Reproduce each of the records below word for word, leaving nothing out and changing nothing.

* * * *

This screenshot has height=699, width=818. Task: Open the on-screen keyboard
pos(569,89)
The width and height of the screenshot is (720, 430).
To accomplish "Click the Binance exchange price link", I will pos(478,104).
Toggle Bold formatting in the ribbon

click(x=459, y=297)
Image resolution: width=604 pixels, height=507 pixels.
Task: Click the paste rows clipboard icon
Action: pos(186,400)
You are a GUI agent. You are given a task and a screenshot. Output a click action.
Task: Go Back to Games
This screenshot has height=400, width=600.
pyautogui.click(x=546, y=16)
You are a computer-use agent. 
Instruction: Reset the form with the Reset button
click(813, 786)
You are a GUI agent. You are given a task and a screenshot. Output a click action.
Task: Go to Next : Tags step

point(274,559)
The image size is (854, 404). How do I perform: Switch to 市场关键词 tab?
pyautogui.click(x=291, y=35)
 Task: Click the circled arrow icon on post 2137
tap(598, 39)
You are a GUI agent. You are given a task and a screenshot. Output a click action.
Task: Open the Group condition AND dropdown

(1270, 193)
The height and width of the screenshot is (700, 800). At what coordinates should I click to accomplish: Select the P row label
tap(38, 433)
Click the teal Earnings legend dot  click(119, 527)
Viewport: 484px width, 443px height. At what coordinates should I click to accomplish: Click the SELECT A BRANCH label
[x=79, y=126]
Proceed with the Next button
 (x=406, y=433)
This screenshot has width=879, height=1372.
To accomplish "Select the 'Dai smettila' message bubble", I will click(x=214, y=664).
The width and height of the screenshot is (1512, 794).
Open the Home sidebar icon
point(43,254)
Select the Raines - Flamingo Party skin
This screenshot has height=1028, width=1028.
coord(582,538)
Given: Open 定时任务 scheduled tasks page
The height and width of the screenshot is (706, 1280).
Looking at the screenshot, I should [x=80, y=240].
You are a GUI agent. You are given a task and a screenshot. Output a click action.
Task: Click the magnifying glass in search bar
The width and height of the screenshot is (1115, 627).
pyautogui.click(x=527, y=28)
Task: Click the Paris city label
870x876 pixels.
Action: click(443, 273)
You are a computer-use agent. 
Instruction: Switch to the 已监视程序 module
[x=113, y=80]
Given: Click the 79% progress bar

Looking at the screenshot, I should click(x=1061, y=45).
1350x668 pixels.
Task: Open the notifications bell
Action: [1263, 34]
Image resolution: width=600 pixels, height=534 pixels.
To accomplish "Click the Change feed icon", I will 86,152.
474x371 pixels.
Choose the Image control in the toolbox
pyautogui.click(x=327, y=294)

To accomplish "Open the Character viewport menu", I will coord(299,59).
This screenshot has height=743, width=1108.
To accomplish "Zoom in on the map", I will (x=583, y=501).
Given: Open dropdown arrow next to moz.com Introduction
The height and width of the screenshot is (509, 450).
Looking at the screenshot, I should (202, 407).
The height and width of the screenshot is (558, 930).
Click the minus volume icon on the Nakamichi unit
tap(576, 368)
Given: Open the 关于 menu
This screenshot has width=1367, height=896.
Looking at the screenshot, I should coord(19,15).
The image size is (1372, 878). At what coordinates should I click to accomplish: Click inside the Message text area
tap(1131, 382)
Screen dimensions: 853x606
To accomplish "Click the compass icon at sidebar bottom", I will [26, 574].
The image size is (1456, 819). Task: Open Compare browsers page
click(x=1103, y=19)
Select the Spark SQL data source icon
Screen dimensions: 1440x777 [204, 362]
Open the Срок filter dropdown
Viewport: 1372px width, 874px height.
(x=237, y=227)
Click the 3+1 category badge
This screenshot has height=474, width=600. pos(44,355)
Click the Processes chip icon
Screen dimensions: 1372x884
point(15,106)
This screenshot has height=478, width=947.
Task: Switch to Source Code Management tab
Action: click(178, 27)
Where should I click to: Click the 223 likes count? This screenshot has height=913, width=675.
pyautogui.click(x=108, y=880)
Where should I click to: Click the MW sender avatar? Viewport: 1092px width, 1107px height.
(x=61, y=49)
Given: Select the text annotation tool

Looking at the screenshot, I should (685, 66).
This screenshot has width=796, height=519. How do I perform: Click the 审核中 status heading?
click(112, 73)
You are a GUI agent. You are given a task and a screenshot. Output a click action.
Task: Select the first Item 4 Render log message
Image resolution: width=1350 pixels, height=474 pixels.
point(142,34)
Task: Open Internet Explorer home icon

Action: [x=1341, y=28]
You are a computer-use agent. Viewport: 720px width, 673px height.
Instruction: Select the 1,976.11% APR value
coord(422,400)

* * * *

◆ The solution ◆
This screenshot has height=699, width=818. Task: Open the on-screen keyboard
pos(569,89)
The width and height of the screenshot is (720, 430).
To accomplish "Click the Binance exchange price link", I will pos(478,104).
Toggle Bold formatting in the ribbon

click(x=459, y=297)
Image resolution: width=604 pixels, height=507 pixels.
Task: Click the paste rows clipboard icon
Action: pos(186,400)
You are a GUI agent. You are given a task and a screenshot. Output a click action.
Task: Go Back to Games
This screenshot has height=400, width=600.
pyautogui.click(x=546, y=16)
You are a computer-use agent. 
Instruction: Reset the form with the Reset button
click(813, 786)
You are a GUI agent. You are given a task and a screenshot. Output a click action.
Task: Go to Next : Tags step

point(274,559)
The image size is (854, 404). How do I perform: Switch to 市场关键词 tab?
pyautogui.click(x=291, y=35)
 Task: Click the circled arrow icon on post 2137
tap(598, 39)
You are a GUI agent. You are given a task and a screenshot. Output a click action.
Task: Open the Group condition AND dropdown

(1270, 193)
The height and width of the screenshot is (700, 800). At what coordinates should I click to accomplish: Select the P row label
tap(38, 433)
Click the teal Earnings legend dot  click(119, 527)
Viewport: 484px width, 443px height. At what coordinates should I click to accomplish: Click the SELECT A BRANCH label
[x=79, y=126]
Proceed with the Next button
 (x=406, y=433)
This screenshot has width=879, height=1372.
To accomplish "Select the 'Dai smettila' message bubble", I will click(x=214, y=664).
The width and height of the screenshot is (1512, 794).
Open the Home sidebar icon
point(43,254)
Select the Raines - Flamingo Party skin
This screenshot has height=1028, width=1028.
coord(582,538)
Given: Open 定时任务 scheduled tasks page
The height and width of the screenshot is (706, 1280).
Looking at the screenshot, I should [x=80, y=240].
You are a GUI agent. You are given a task and a screenshot. Output a click action.
Task: Click the magnifying glass in search bar
The width and height of the screenshot is (1115, 627).
pyautogui.click(x=527, y=28)
Task: Click the Paris city label
870x876 pixels.
Action: click(443, 273)
You are a computer-use agent. 
Instruction: Switch to the 已监视程序 module
[x=113, y=80]
Given: Click the 79% progress bar

Looking at the screenshot, I should click(x=1061, y=45).
1350x668 pixels.
Task: Open the notifications bell
Action: [1263, 34]
Image resolution: width=600 pixels, height=534 pixels.
To accomplish "Click the Change feed icon", I will 86,152.
474x371 pixels.
Choose the Image control in the toolbox
pyautogui.click(x=327, y=294)

To accomplish "Open the Character viewport menu", I will coord(299,59).
This screenshot has height=743, width=1108.
To accomplish "Zoom in on the map", I will (x=583, y=501).
Given: Open dropdown arrow next to moz.com Introduction
The height and width of the screenshot is (509, 450).
Looking at the screenshot, I should (202, 407).
The height and width of the screenshot is (558, 930).
Click the minus volume icon on the Nakamichi unit
tap(576, 368)
Given: Open the 关于 menu
This screenshot has width=1367, height=896.
Looking at the screenshot, I should coord(19,15).
The image size is (1372, 878). At what coordinates should I click to accomplish: Click inside the Message text area
tap(1131, 382)
Screen dimensions: 853x606
To accomplish "Click the compass icon at sidebar bottom", I will [26, 574].
The image size is (1456, 819). Task: Open Compare browsers page
click(x=1103, y=19)
Select the Spark SQL data source icon
Screen dimensions: 1440x777 [204, 362]
Open the Срок filter dropdown
Viewport: 1372px width, 874px height.
(x=237, y=227)
Click the 3+1 category badge
This screenshot has height=474, width=600. pos(44,355)
Click the Processes chip icon
Screen dimensions: 1372x884
point(15,106)
This screenshot has height=478, width=947.
Task: Switch to Source Code Management tab
Action: click(178, 27)
Where should I click to: Click the 223 likes count? This screenshot has height=913, width=675.
pyautogui.click(x=108, y=880)
Where should I click to: Click the MW sender avatar? Viewport: 1092px width, 1107px height.
(x=61, y=49)
Given: Select the text annotation tool

Looking at the screenshot, I should (685, 66).
This screenshot has width=796, height=519. How do I perform: Click the 审核中 status heading?
click(112, 73)
You are a GUI agent. You are given a task and a screenshot. Output a click action.
Task: Select the first Item 4 Render log message
Image resolution: width=1350 pixels, height=474 pixels.
point(142,34)
Task: Open Internet Explorer home icon

Action: [x=1341, y=28]
You are a computer-use agent. Viewport: 720px width, 673px height.
Instruction: Select the 1,976.11% APR value
coord(422,400)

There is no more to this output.